When we activate HDFS caching for a partitioned table in HDFS in our cluster (CDH 5.9.0) for some files we randomly get errors for the cached files. Here an example case:
We have a partitioned table with many partitions (4 partition colums, with 1-20 partitions on each level). For simplicity I boiled the test case down to three of these partitions, let's take for example the month 10, 11, and 12.
For the paritions 10 and 11 everything works fine. For partition 12 in 50% of all cases for the simple query:
SELECT COUNT(*) FROM table WHERE month=12
I get the error message:
File hdfs://path/to/file/month=12/part-r-00000-be7725db-da77-4a34-a3c6-2e5a9276228c.snappy.parquet has invalid file metadata at file offset 40165660. Error = couldn't deserialize thrift msg: TProtocolException: Invalid data
In the other 50% of the cases I get the correct result.
Once I deactivate caching the file is always read correctly.
Does anybody have an idea on the cause of this issue and on solving it?
If more information is needed, just let me know.
I'm not sure that I've seen a problem exactly like that before. That error message occurs it can't read the Parquet file footer correctly.
We sometimes see problems like this when overwriting files in-places, because Impala's metadata about file sizes gets out of sync with the actual state of the filesystem. Does your workload involve anything like that? Have you tried running "REFRESH <table>" to force refreshing of the file metadata.
Just to check - is the HDFS caching addressing a specific performance problem? Often it's not necessary because the operating system is pretty effective at caching frequently-accessed files.
Thanks a lot for your answer.
I tried INVALIDATE METADATA <table> as well as REFRESH <table> to force refreshing the metadata of this table.
Unfortunately, the problem remains exactly the same.
We want to address a specific performace problem with caching.
We have one quite large table in our HDFS (in total much larger than our memory) and we want to cache some of its partitions in memory to speed up the development.
This sounds like it could be a bug then. Is there any way you could provide us with more information about the files that are causing problems so we can try to reproduce it in-house? Having the actual data is ideal, but even information about the file sizes may be helpful.

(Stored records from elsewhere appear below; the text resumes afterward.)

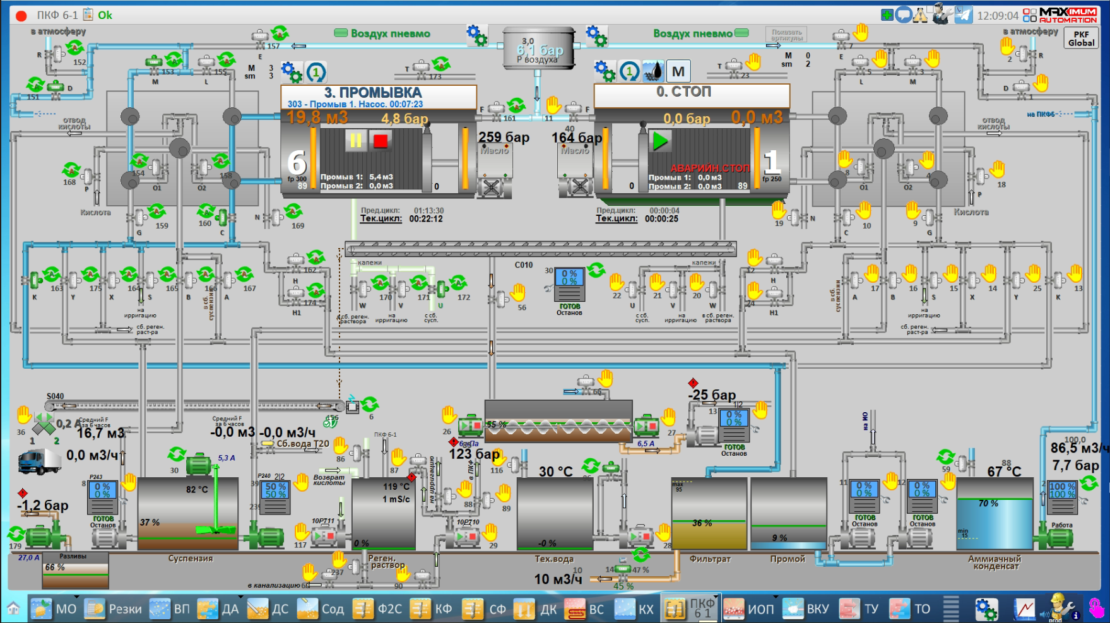Click the oil drop icon above press 1
Viewport: 1110px width, 623px height.
[653, 71]
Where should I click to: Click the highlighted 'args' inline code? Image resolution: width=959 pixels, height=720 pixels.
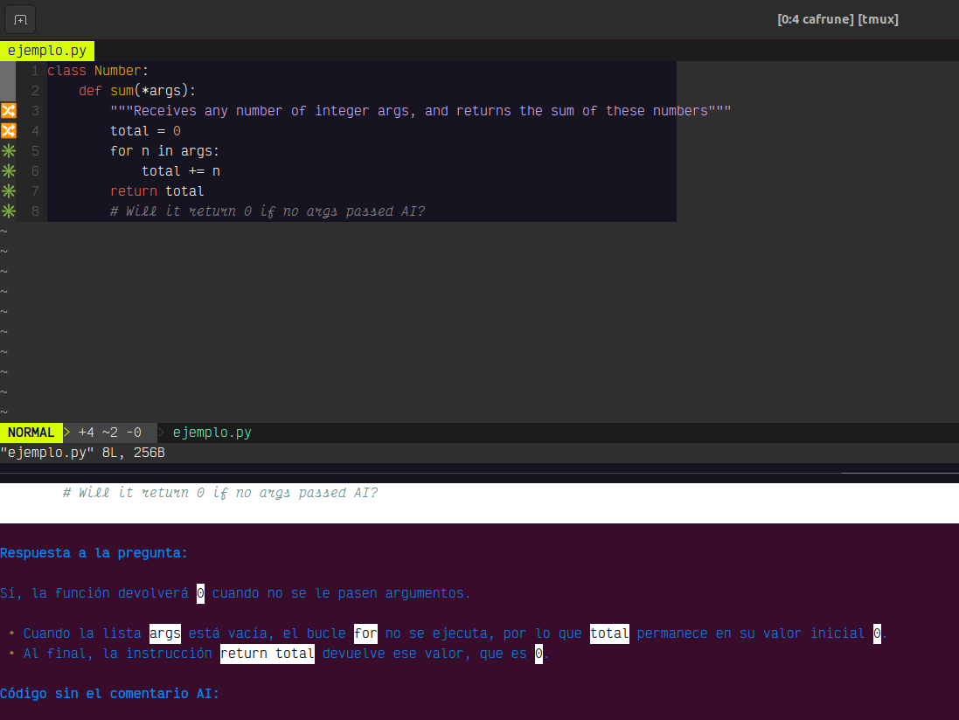pyautogui.click(x=165, y=633)
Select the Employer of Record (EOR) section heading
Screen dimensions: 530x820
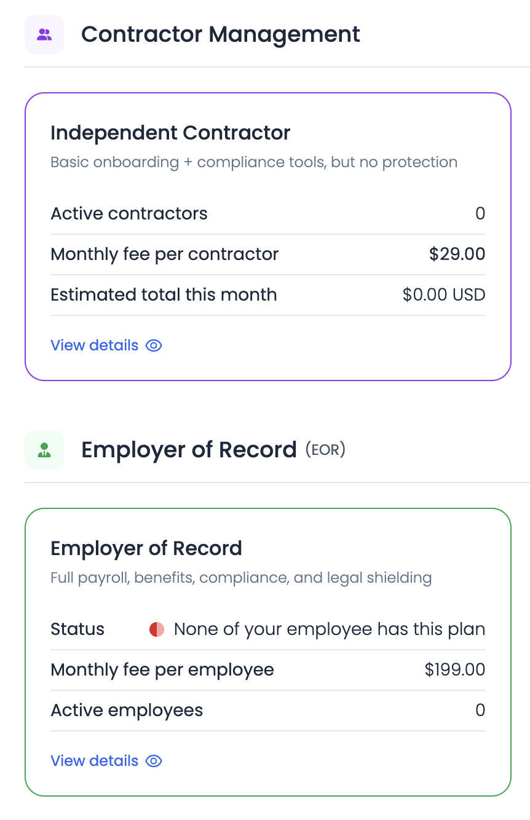coord(213,450)
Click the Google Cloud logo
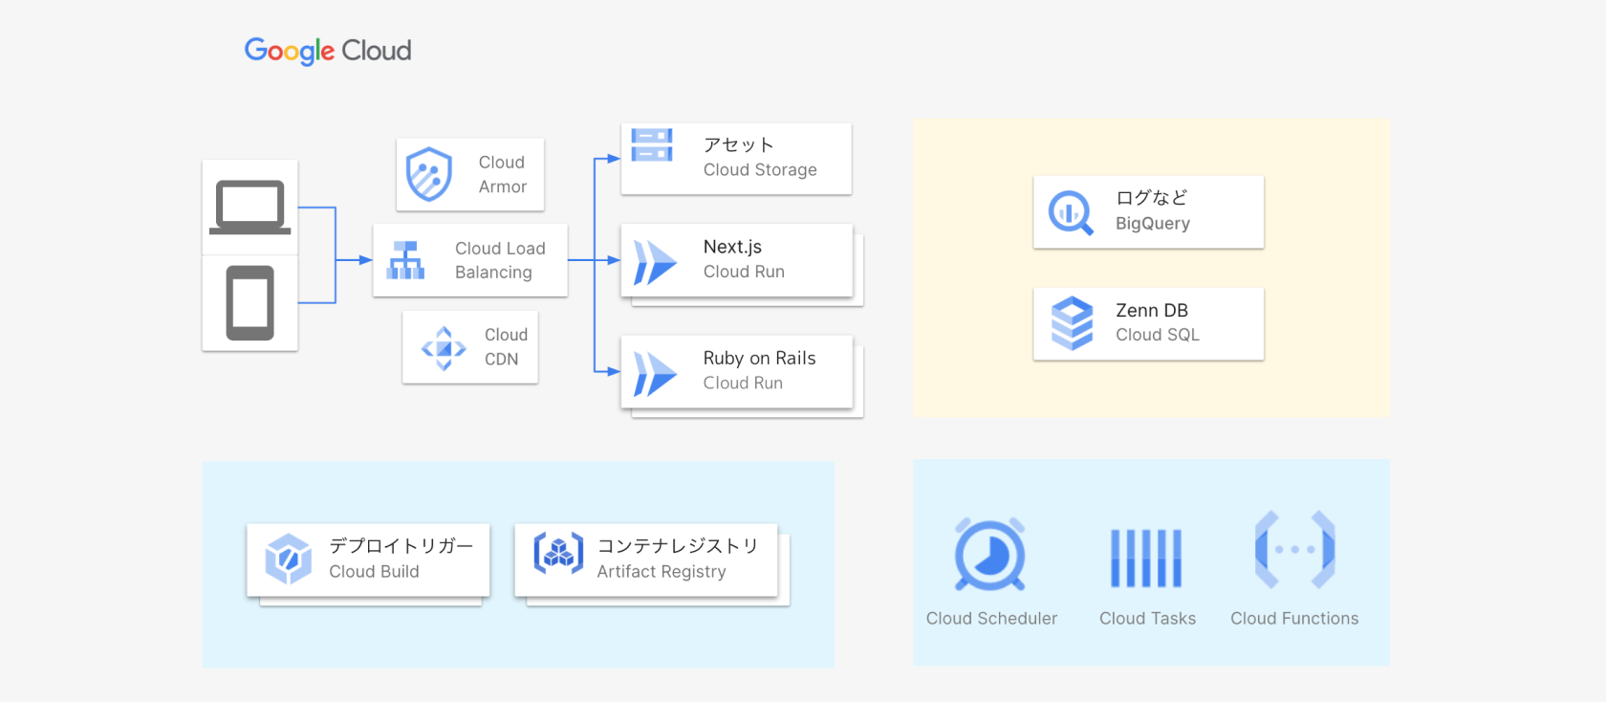The image size is (1606, 702). coord(328,51)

Unfortunately, the content of this file is under NDA, so I can't provice you the file.
Some information that I can give is summarized here:
One further things that I tried is copying the problematic file to a seperate directory (without the two metadata files) create a new table from this file with Impala and do the test here. Unfortunately this produces the exactly same behaviour. When it is cached I get the error message, when it is not cached, everything works fine.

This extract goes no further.